▶ [Dataset content]:
* * * * * * *
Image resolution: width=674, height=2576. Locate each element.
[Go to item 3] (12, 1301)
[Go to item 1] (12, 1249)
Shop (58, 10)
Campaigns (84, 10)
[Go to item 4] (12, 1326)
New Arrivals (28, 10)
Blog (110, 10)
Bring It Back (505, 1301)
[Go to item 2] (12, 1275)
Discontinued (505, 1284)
* * * * * * *
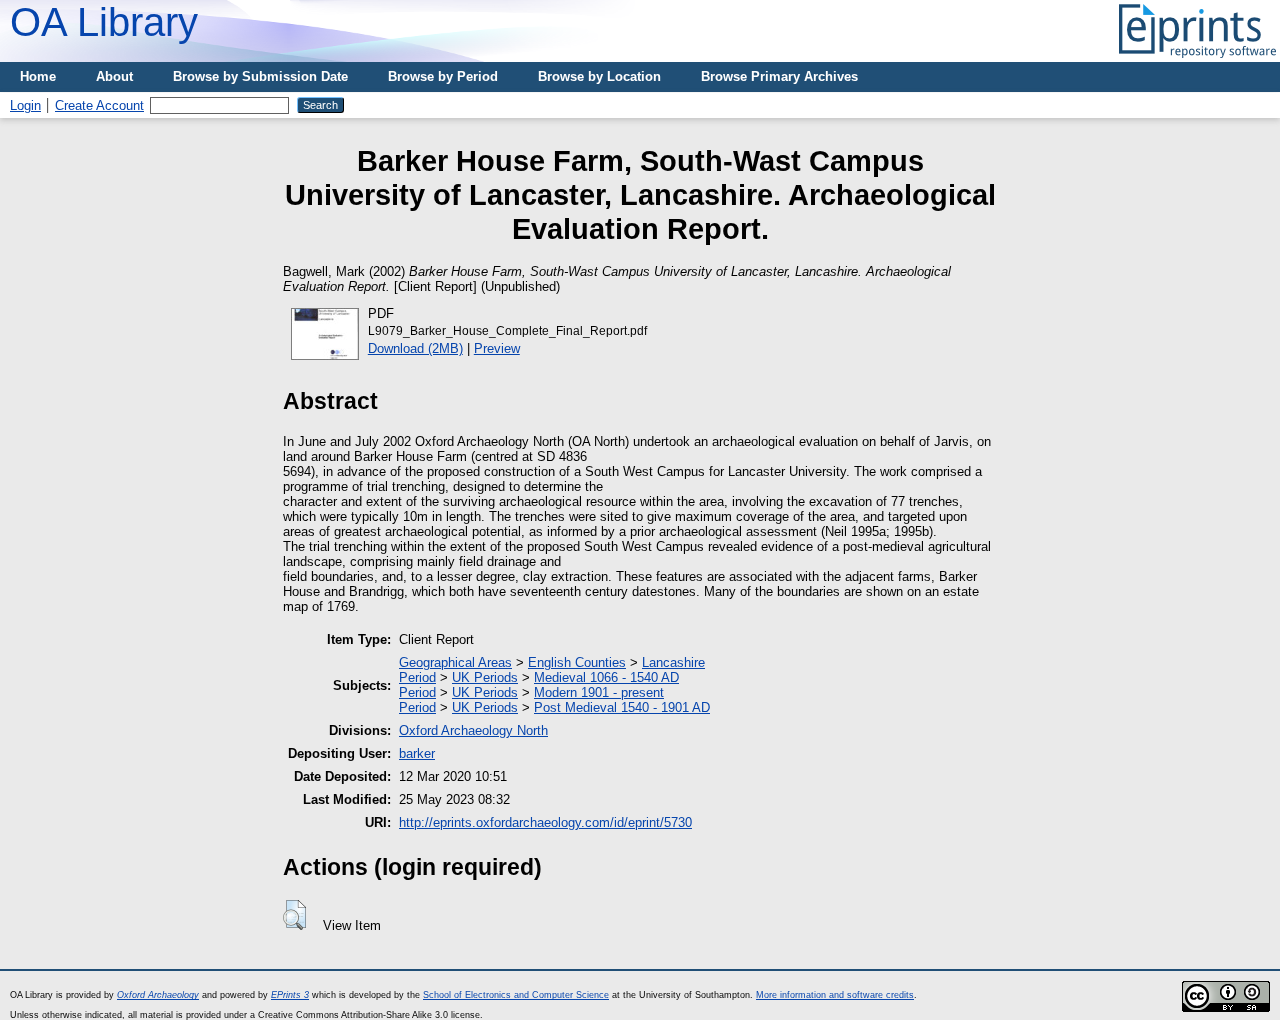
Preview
* * * * * * *
▶ [What you are asked to do]: In the data above, find the line that contains "[Go to item 1] (12, 1249)" and the line that contains "Discontinued (505, 1284)". Repeat exactly those lines and every line between them, and only those.

▶ [Result]:
[Go to item 1] (12, 1249)
Shop (58, 10)
Campaigns (84, 10)
[Go to item 4] (12, 1326)
New Arrivals (28, 10)
Blog (110, 10)
Bring It Back (505, 1301)
[Go to item 2] (12, 1275)
Discontinued (505, 1284)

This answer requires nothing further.